Gemini Man : Tout dehors et rien dedans…

De cinéaste sensible capable de sonder avec justesses les sentiments humains (Garçon d’honneur, The Ice Storm, Le secret de Brokeback Mountain), Ang Lee est devenu au fil des ans un réalisateur féru de technologie, avide de faire partager au spectateur des expériences nouvelles. De fait, après l’échec (injuste) de Un jour dans la vie de Billy Lynn, qu’il tournait en HFR 3D à 120 images par seconde (soit 5 fois plus que la normale), le cinéaste a décidé de garder la même exigence technique mais de la placer au sein d’un blockbuster plus à même de rencontrer son public, ressortant un scénario datant des années 90 des tiroirs de Jerry Bruckheimer.

Gemini Man végétait en effet depuis longtemps, le postulat du scénario voyant un tueur à gages voulant partir à la retraite poursuivi par un clone plus jeune que lui étant trop ambitieux pour les moyens de l’époque. Maintenant que la technologie peut quasiment tout permettre, Ang Lee va donc confronter Will Smith et Will Smith (à trente années d’écart) pour un film qui souhaiterait faire un bond en avant dans la mise en pratique du HFR à 120 images par seconde.

Manque de bol, pour mieux promouvoir cette technique, Ang Lee a misé sur le mauvais cheval et on sent le cinéaste beaucoup moins impliqué sur ce film qu’il ne l’était sur Billy Lynn. En effet, ici il ne semble guère s’être penché sur les tares d’un scénario qui n’a visiblement pas été retravaillé depuis les années 90 (voir de tels personnages et de telles répliques en 2019, vraiment ce n’est plus possible) et n’a pas l’air d’avoir travaillé étroitement avec les acteurs dont il tire le minimum, même Will Smith semblant éteint la moitié du film tandis que Clive Owen joue les méchants de seconde zone avec une paresse confinant à l’exploit.

On ne niera cependant pas la belle prouesse technique qu’est Gemini Man.
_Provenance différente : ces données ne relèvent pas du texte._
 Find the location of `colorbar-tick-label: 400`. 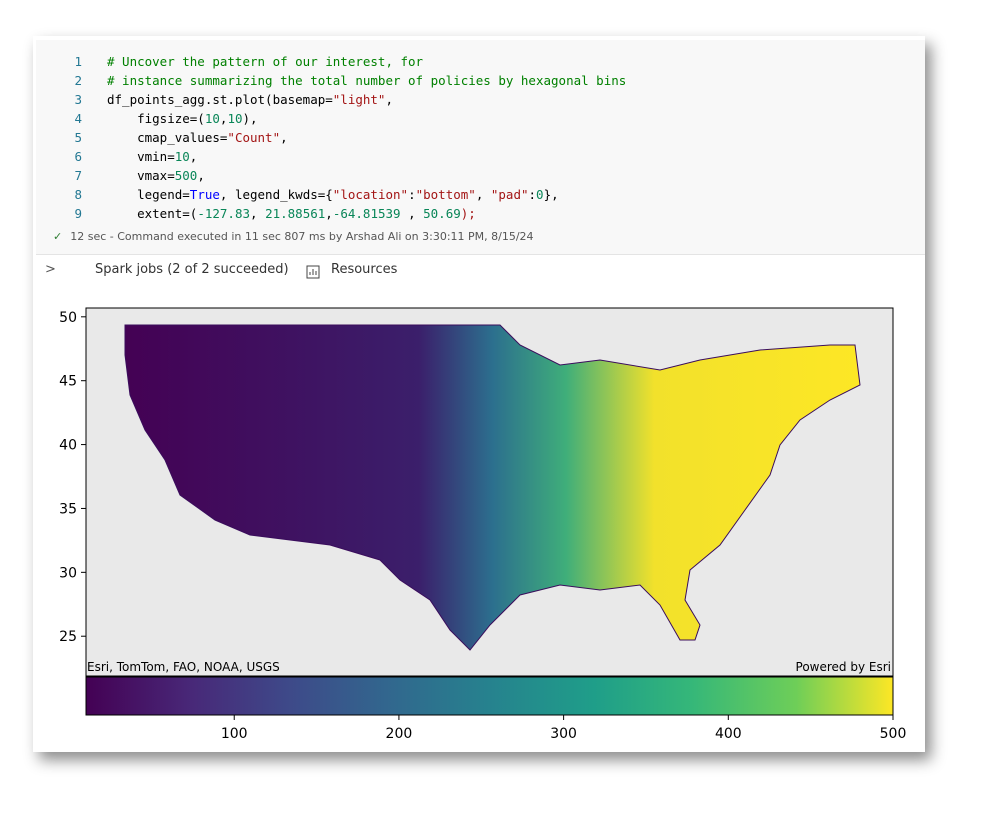

colorbar-tick-label: 400 is located at coordinates (728, 734).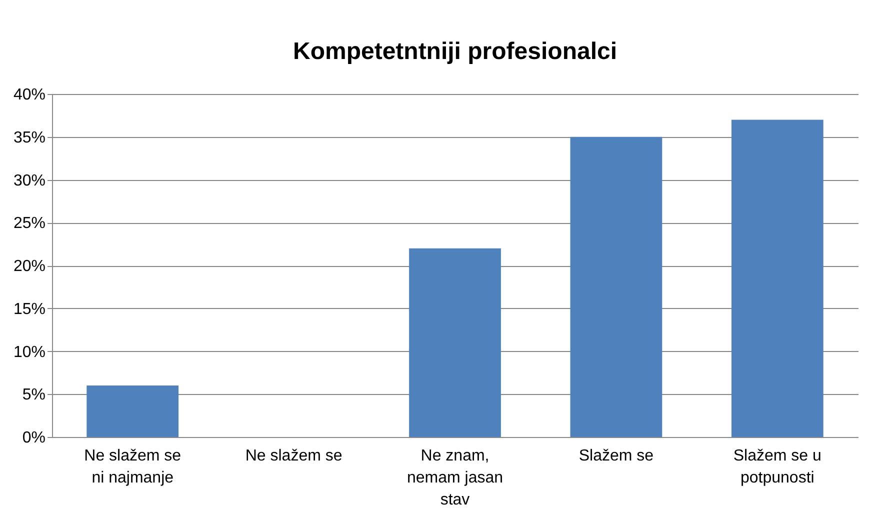  Describe the element at coordinates (616, 456) in the screenshot. I see `x-tick-label: Slažem se` at that location.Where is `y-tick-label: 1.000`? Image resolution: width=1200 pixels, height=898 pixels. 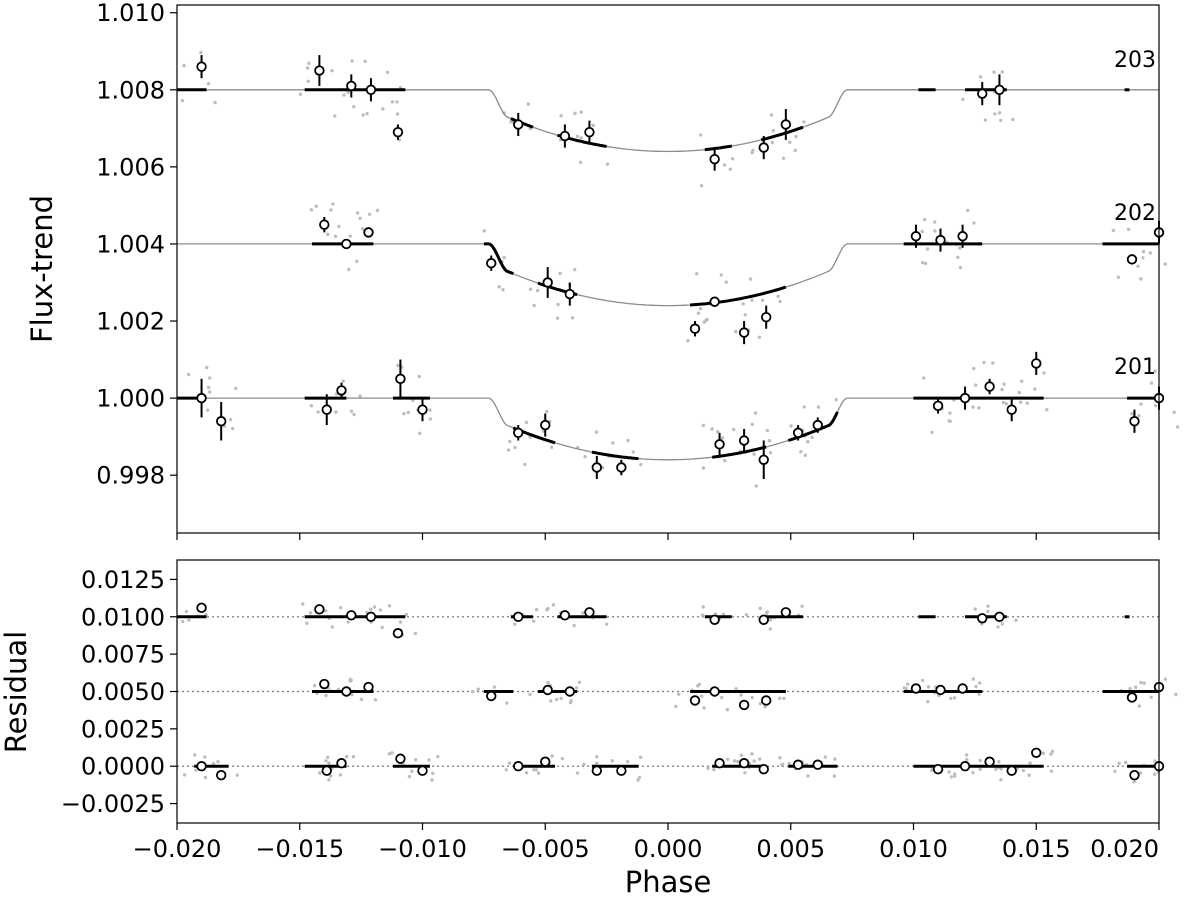
y-tick-label: 1.000 is located at coordinates (130, 399).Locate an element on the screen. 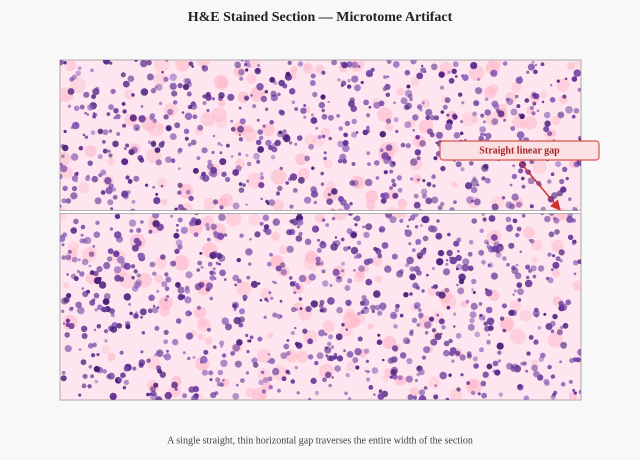  arrow is located at coordinates (540, 186).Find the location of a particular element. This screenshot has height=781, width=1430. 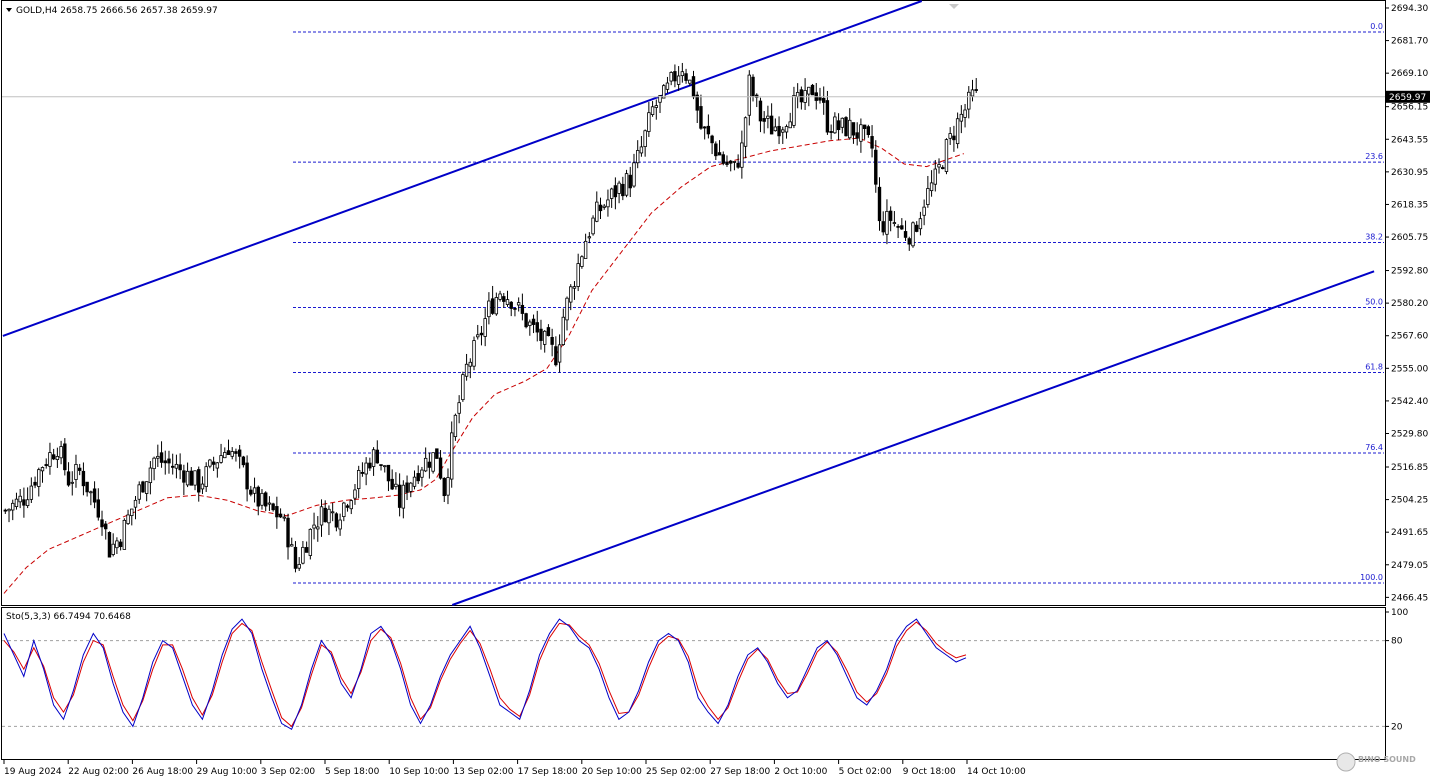

time-tick-label: 25 Sep 02:00 is located at coordinates (676, 772).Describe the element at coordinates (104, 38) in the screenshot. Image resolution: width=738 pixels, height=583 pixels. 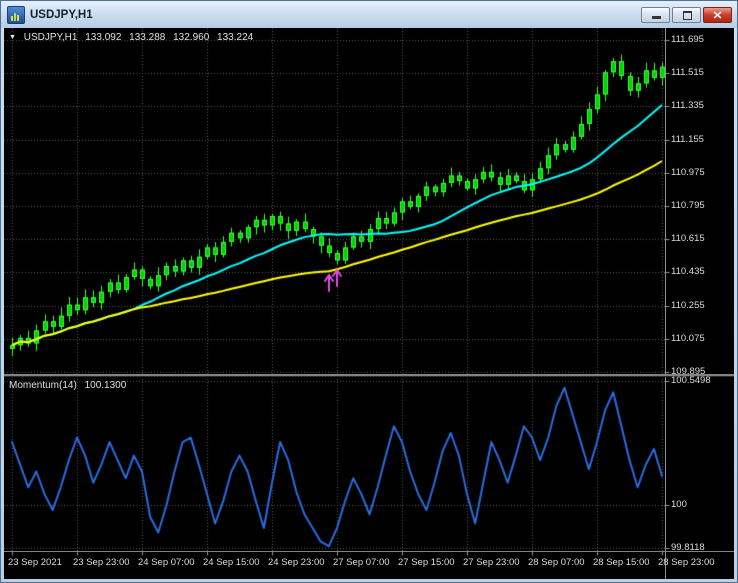
I see `overlay-open: 133.092` at that location.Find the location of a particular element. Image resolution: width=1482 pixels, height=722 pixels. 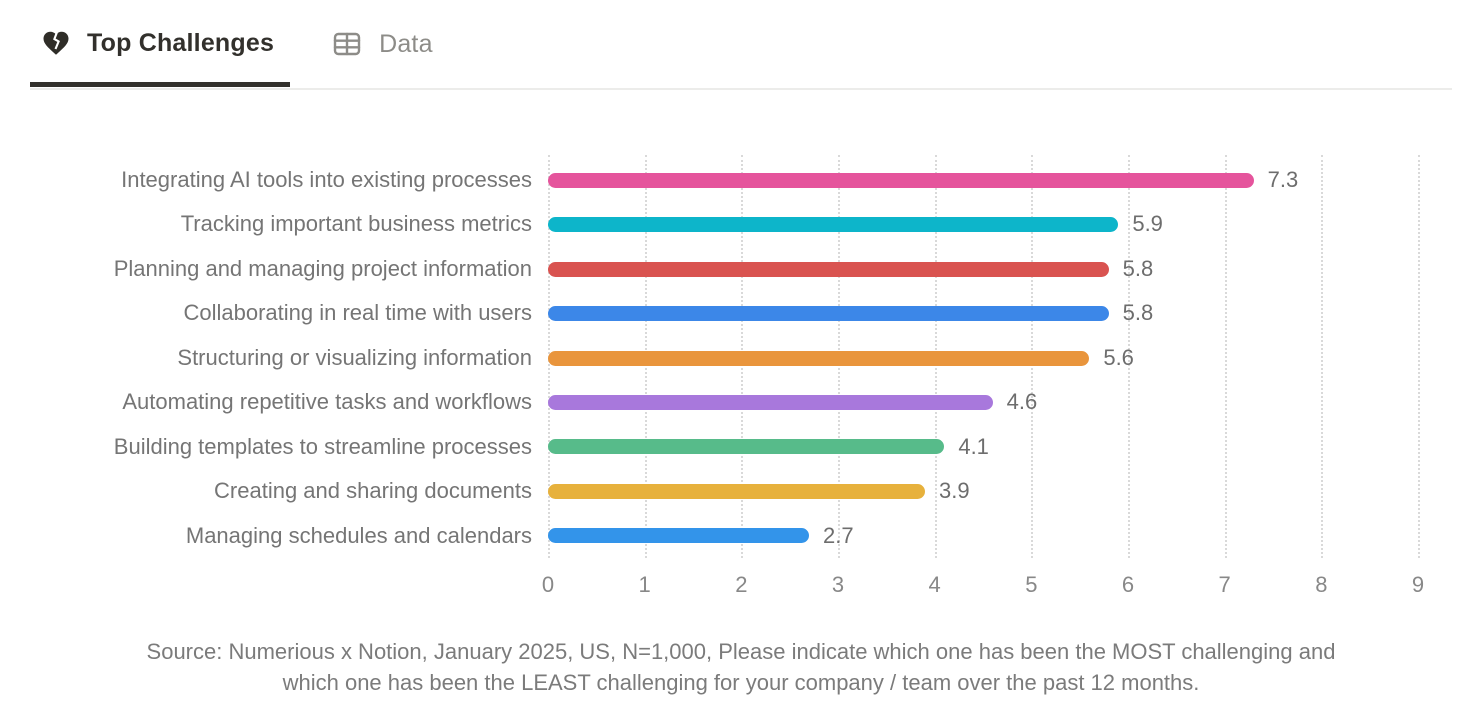

category-label: Structuring or visualizing information is located at coordinates (354, 357). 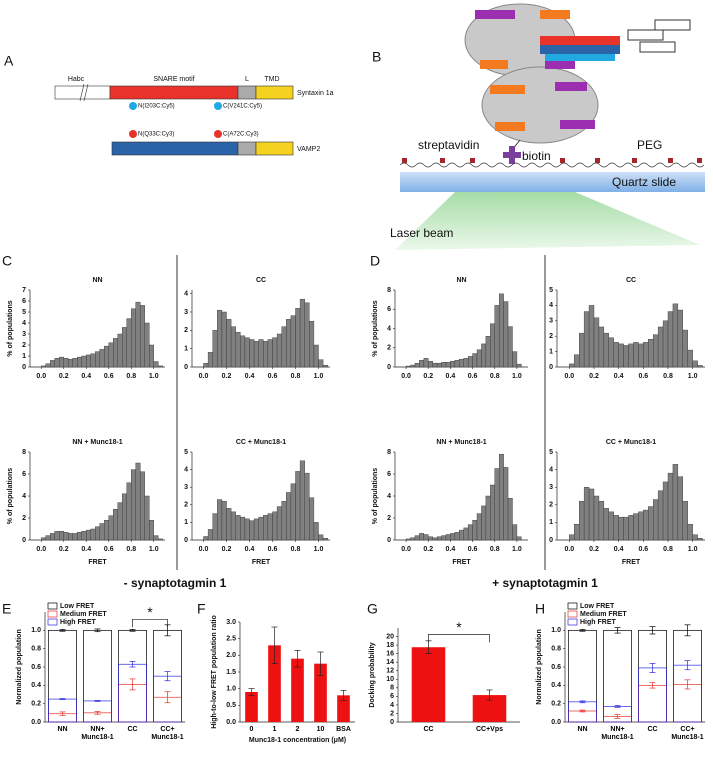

En France, il peut se découvrir en 3D+  (c’est-à-dire en 3D à 60 images par secondes) et c’est clairement le seul intérêt du film. Le HFR vient en effet rendre tout ce qui se trouve dans le plan d’une netteté impeccable, se montrant si réaliste (on pourrait presque toucher les textures) que cela nous fait basculer dans une autre réalité, très troublante, plus nette que notre propre perception. Alors qu’on se prend à admirer la texture du bureau dans le cadre ou la qualité absolue des gros plans, on doit bien concéder au procédé qu’il a quelque chose de fort intéressant dans son potentiel filmique mais jusqu’à présent il n’a jamais pu faire complètement ses preuves, le fond ne suivant jamais la forme. Il faudra donc se contenter de cette incroyable qualité d’image et de l’étrange sensation que l’on a à voir deux Will Smith (dont un rajeuni particulièrement troublant) partageant le même plan pour tirer un minimum d’émotion de ce Gemini Man, sorte de coquille vide, impressionnante à l’extérieur (les scènes d’action sont assez bluffantes et bénéficient d’un rythme étonnant) mais bien creuse à l’intérieur, incapable de raconter quoi que ce soit de nouveau, alignant les poncifs avec une flemme impardonnable. La perfection de la HFR c’est peut-être dans un futur proche mais ce n’est décidément pas pour demain.